[[ Data records, beginning ]]
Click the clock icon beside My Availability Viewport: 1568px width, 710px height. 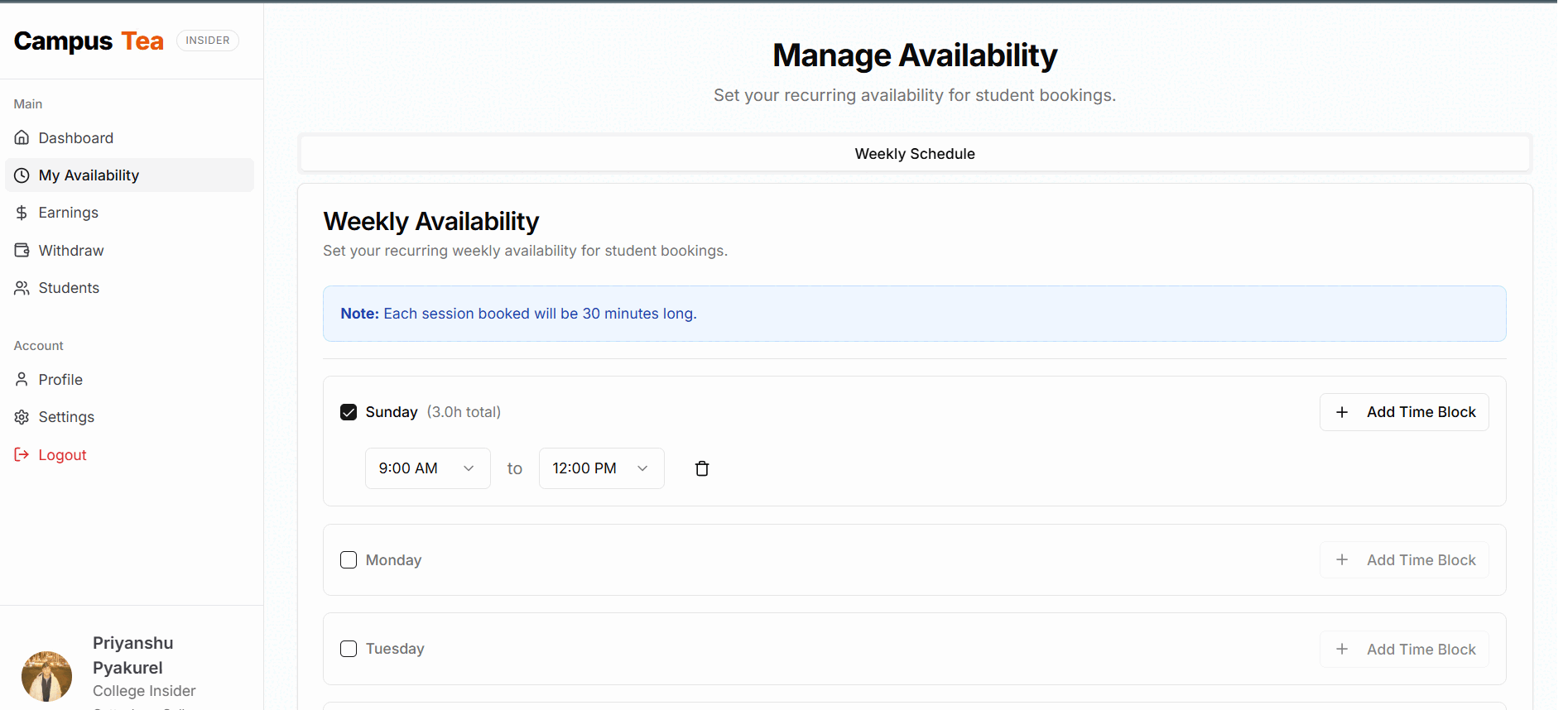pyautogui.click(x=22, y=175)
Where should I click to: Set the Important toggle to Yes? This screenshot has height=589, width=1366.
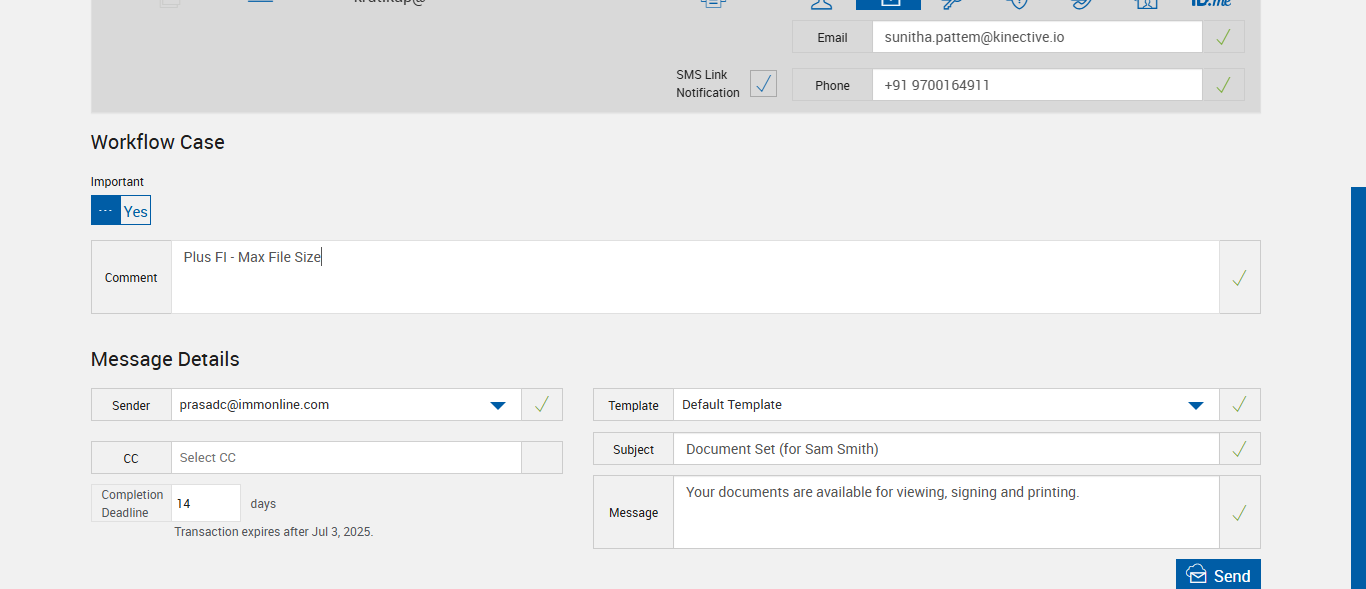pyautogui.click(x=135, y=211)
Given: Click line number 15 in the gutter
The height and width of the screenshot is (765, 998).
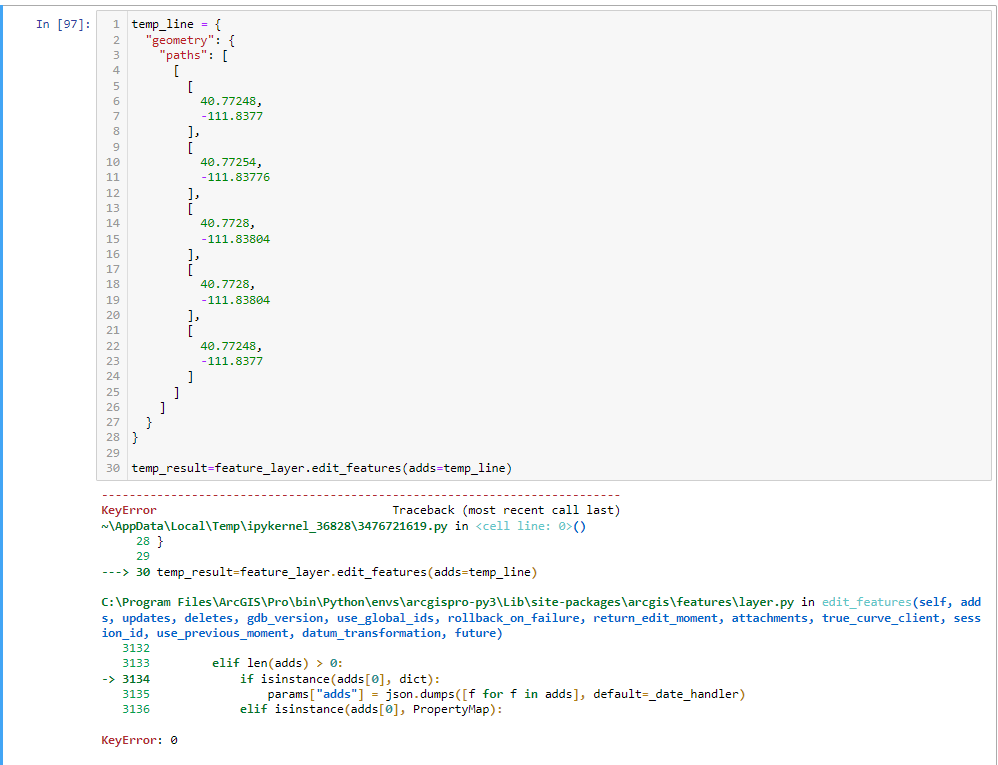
[[ Data records, end ]]
[[ Data records, beginning ]]
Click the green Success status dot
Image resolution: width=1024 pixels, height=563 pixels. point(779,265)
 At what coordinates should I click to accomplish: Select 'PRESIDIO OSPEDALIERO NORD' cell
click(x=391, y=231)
[[ Data records, end ]]
**Your assignment**
Please give back exactly the lines of the listing above that run from the one containing "Given: Click line number 15 in the gutter" through the one containing "The height and", and only those.

**Exercise response**
Given: Click line number 15 in the gutter
The height and width of the screenshot is (765, 998).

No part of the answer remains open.